Document excerpt:
------------------------------------

In a survey of more than 1.5k PhD students from Europe and Israel, the majority of the doctoral students reported having no training or expertise in managing research projects [32]. As doctoral research projects meet the same formal definition of a project [26], researchers suggest that PhD students should receive basic project management lessons to better manage their research as they move towards the successful completion of their doctorate [32].

According to the Project Management Institute (PMI), project management (PM) is defined as the application of knowledge, skills, tools, and techniques to project activities to meet the project requirements [26]. Project quality management is a PM knowledge area that applies to all projects, regardless of the nature of their deliverables (i.e., artifacts). It aims at incorporating the organization’s quality policy regarding planning, managing, and controlling project and product quality requirements so that stakeholders’ expectations are met. Quality measures and techniques are specific to the type of artifact being produced and should be always identified and documented a priori.

Plan quality management is the process of identifying quality requirements and/or standards for a project and its artifacts and documenting means that a project shall demonstrate compliance with such quality requirements and/or standards. Failure to identify and meet quality requirements can have serious negative consequences for project stakeholders. To understand the concept of quality within the context of a specific project, there is an extensive toolbox of methods [52] from which the 5W2H method constitutes a simple but powerful framework for research planning, analysis, or reviewing.

Fig. 1: Designing a set of quality guidelines for MDE research artifact sharing

The term “5W2H” is an abbreviation of seven keywords: What, Where, Why, Who, When, How, and How Much. This is a well-known method by journalists to report news [40, 22]. From their perspective, reporters are expected to gather and present categories of information to their audience. These categories should indicate the essential information that people may want to know about a news story. In the literature, authors also refer to this method as the Five Ws [22] or 5W1H [40].

In project quality management [26], the 5W2H method can be used for asking questions about a process or problem. The 5W2H structure forces managers to consider all aspects of the situation when analyzing a process for improvement opportunities, a problem is identified but must be better defined, lanning a project or steps of a project, or reviewing a project after completion [52].

------------------------------------

Records to use:
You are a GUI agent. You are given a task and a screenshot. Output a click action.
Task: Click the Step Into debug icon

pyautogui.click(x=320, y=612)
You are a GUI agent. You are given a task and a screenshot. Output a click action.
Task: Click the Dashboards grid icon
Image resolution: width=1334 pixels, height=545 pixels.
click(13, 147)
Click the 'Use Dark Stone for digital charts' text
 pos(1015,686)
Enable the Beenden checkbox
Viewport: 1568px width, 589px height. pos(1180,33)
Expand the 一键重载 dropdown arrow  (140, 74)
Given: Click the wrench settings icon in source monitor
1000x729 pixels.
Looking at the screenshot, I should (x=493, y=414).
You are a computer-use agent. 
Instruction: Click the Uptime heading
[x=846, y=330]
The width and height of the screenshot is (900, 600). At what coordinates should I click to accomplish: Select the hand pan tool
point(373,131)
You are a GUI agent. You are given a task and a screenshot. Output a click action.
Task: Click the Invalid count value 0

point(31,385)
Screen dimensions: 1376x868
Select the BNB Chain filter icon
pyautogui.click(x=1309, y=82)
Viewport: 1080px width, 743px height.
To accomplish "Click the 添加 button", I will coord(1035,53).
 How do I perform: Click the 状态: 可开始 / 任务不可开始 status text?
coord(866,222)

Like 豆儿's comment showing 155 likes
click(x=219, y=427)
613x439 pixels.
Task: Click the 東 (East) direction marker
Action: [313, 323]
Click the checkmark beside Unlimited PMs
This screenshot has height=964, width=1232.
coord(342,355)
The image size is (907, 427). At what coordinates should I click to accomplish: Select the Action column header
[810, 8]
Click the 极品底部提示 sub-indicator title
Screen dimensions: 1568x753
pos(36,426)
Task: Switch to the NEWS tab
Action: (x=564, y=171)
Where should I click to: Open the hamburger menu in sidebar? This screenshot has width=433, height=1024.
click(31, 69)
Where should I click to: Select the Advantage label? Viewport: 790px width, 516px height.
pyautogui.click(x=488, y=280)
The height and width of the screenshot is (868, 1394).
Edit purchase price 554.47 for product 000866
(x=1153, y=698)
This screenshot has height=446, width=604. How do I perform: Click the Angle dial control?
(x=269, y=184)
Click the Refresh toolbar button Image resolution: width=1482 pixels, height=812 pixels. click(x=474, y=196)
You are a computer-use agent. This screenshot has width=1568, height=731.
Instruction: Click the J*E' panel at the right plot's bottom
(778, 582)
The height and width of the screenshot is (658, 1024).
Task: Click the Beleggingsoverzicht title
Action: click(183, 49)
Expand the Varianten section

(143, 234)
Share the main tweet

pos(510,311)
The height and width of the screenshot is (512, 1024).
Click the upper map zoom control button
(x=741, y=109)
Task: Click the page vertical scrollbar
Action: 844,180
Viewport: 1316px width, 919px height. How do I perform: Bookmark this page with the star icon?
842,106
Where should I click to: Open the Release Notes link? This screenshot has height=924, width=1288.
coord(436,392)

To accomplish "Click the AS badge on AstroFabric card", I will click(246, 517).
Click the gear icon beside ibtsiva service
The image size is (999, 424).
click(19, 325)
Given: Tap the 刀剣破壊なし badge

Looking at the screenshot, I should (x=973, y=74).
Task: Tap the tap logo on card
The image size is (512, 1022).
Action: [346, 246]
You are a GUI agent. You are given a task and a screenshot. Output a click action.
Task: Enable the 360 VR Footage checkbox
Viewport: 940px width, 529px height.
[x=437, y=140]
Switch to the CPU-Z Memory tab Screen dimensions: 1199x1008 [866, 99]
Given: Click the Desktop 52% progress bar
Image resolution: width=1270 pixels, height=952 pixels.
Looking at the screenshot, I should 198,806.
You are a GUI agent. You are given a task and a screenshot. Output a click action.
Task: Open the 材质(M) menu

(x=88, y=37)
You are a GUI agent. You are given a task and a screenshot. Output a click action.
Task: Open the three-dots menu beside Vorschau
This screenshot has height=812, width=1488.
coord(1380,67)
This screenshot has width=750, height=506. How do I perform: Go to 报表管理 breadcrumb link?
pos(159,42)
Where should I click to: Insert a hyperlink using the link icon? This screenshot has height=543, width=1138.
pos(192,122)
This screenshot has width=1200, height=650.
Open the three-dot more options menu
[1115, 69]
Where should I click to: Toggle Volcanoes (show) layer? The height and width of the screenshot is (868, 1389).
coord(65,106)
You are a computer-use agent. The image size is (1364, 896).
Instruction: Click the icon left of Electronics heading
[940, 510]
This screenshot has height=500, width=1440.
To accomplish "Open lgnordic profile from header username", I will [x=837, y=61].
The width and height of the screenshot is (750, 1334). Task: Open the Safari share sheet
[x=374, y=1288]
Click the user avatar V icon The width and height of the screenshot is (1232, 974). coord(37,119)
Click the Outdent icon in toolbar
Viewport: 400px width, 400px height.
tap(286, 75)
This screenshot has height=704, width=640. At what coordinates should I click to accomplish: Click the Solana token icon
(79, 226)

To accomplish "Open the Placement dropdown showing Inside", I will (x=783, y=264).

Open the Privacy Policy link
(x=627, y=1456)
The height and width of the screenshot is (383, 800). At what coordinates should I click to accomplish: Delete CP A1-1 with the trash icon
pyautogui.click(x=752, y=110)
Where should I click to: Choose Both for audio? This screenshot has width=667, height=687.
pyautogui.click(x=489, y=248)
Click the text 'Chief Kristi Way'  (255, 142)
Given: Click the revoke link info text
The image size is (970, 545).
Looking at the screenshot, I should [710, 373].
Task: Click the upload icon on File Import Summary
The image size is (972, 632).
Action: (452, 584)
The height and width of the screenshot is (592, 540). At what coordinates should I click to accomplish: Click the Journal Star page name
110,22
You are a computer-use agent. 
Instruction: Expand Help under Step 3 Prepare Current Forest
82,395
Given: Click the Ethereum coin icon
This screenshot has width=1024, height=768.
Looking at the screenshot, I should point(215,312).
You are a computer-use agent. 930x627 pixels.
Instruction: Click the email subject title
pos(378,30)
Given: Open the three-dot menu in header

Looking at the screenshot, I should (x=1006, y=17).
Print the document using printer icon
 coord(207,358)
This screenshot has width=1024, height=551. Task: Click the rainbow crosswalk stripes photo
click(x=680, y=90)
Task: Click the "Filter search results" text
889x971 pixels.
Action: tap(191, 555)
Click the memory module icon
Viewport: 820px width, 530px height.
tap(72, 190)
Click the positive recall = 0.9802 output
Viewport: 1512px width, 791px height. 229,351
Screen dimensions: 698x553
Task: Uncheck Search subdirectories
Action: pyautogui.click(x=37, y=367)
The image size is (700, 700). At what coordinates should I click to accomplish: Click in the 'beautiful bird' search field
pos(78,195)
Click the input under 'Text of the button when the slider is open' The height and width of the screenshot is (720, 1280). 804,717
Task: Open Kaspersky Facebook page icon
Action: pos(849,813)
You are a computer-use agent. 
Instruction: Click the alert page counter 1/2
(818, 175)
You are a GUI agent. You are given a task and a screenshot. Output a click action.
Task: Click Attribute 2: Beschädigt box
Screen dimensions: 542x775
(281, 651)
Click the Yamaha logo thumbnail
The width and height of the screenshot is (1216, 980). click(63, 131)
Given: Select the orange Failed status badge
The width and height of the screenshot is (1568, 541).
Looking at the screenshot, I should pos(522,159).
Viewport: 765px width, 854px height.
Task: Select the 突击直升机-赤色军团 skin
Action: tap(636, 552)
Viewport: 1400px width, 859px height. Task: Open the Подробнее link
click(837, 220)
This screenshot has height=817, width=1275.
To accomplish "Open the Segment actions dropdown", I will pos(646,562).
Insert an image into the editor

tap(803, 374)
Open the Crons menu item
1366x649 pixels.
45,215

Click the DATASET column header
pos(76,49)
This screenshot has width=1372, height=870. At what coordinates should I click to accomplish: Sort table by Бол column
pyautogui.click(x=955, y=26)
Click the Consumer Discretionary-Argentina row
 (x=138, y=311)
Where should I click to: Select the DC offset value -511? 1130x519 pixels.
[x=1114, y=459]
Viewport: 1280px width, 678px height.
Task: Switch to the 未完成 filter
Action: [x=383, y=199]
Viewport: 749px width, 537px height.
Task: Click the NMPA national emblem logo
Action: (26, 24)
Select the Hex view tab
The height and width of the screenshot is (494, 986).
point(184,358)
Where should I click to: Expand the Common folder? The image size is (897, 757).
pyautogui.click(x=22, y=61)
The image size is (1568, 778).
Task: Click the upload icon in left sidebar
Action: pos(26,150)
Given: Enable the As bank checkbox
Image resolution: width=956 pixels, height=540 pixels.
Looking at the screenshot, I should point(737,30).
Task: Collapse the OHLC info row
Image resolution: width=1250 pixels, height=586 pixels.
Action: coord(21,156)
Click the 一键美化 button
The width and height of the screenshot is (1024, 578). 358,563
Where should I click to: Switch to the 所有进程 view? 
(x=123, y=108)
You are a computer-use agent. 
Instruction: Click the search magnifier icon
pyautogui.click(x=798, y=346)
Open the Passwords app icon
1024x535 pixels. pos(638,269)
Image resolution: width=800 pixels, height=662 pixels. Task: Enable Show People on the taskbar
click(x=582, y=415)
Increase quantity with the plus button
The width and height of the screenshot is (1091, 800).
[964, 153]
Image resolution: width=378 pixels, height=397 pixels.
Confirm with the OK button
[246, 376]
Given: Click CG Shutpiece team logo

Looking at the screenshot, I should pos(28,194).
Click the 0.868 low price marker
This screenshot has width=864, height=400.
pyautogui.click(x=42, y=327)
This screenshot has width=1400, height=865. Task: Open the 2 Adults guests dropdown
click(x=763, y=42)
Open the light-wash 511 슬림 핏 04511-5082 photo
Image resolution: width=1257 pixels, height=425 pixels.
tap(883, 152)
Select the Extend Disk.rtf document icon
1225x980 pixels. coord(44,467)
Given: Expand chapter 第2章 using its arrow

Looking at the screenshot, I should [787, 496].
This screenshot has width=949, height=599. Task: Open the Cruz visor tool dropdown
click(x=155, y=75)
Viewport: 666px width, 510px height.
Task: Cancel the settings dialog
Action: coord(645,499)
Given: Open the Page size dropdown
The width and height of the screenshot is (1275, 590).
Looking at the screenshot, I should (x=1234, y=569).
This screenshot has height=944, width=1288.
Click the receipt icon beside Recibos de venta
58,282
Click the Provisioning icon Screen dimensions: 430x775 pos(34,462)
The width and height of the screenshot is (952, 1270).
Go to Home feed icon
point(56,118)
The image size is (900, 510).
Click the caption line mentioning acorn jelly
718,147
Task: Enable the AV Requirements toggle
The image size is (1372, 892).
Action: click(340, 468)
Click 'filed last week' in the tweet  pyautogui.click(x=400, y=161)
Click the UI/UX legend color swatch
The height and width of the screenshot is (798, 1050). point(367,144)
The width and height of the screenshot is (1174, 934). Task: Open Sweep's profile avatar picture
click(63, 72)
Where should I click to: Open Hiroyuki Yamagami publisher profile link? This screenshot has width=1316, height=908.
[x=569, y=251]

------------------------------------

Requests:
- A) According to the project management excerpt, which seven keywords does the abbreviation "5W2H" stand for?
- B) Please convert the records, from their start through the line containing "pos(1015,686)", into a numbered list, leaving out blank lines.

Answers:
- A) What, Where, Why, Who, When, How, and How Much.

- B)
1. You are a GUI agent. You are given a task and a screenshot. Output a click action.
2. Task: Click the Step Into debug icon
3. pyautogui.click(x=320, y=612)
4. You are a GUI agent. You are given a task and a screenshot. Output a click action.
5. Task: Click the Dashboards grid icon
6. Image resolution: width=1334 pixels, height=545 pixels.
7. click(13, 147)
8. Click the 'Use Dark Stone for digital charts' text
9.  pos(1015,686)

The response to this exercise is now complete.